Assigned task
Repeat the lines of the listing below word for word, starting at the line containing "Identify the location of legend-item-line: 同比增速（%）." and ending at the line containing "x-tick-label: 1 600", and give only those lines.

Records to use
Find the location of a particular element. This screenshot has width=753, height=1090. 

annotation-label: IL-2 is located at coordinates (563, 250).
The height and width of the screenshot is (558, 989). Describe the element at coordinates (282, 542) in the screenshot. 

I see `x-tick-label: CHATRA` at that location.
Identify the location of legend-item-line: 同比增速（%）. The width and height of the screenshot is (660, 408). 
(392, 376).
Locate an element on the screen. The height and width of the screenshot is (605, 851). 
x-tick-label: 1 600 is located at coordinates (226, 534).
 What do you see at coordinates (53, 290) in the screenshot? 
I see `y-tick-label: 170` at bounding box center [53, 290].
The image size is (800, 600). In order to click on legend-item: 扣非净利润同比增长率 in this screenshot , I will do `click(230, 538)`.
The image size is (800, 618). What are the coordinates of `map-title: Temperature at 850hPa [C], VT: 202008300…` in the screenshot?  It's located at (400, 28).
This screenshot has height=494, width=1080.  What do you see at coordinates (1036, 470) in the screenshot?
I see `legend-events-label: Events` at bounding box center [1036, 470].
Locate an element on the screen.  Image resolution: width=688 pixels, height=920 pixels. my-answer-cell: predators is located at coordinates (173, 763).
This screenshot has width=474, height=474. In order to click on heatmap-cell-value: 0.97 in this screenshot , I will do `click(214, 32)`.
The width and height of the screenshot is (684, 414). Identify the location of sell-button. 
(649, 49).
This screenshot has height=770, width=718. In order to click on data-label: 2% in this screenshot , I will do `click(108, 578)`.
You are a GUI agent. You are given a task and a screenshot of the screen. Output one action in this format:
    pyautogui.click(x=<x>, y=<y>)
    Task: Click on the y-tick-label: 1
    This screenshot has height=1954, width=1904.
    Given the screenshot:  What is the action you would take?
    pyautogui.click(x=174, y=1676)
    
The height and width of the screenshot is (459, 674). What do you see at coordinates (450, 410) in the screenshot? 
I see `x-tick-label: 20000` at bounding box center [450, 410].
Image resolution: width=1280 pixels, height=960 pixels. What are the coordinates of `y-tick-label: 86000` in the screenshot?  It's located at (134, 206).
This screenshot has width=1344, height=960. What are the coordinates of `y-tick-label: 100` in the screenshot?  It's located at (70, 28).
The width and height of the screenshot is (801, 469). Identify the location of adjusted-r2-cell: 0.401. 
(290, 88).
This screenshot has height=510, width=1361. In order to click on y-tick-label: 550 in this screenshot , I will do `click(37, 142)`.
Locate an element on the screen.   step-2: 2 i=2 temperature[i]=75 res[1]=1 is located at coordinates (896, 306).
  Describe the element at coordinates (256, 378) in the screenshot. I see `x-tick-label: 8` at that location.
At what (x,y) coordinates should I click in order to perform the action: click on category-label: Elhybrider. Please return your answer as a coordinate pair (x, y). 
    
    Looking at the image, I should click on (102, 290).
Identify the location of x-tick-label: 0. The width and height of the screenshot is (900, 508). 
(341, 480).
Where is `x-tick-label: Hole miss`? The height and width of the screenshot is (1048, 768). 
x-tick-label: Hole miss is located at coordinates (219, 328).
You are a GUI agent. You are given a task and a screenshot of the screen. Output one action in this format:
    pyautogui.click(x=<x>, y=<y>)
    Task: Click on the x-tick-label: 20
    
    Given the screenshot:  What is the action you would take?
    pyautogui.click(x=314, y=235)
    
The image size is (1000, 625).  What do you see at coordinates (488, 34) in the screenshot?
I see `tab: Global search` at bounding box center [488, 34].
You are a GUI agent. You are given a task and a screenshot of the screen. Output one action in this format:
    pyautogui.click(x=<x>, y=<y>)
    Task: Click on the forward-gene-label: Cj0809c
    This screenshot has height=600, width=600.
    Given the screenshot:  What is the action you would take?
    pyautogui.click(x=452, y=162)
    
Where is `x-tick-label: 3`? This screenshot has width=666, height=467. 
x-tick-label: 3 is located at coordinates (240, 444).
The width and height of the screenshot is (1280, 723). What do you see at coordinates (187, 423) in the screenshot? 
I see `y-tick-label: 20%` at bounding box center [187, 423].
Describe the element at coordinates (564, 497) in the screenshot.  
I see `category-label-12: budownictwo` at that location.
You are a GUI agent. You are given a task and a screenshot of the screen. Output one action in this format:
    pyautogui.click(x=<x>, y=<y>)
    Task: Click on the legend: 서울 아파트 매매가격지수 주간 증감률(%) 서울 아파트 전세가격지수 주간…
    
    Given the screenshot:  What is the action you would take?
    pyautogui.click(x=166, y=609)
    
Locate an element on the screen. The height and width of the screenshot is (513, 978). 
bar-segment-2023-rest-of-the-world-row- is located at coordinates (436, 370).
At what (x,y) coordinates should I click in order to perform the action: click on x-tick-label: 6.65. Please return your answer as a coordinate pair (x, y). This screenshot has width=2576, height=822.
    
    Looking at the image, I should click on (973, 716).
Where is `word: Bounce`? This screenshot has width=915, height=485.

Answer for the task
Identify the location of legend-item-line: 同比增速（%）. The width and height of the screenshot is (660, 408). 
(392, 376).
Locate an element on the screen. The height and width of the screenshot is (605, 851). 
x-tick-label: 1 600 is located at coordinates (226, 534).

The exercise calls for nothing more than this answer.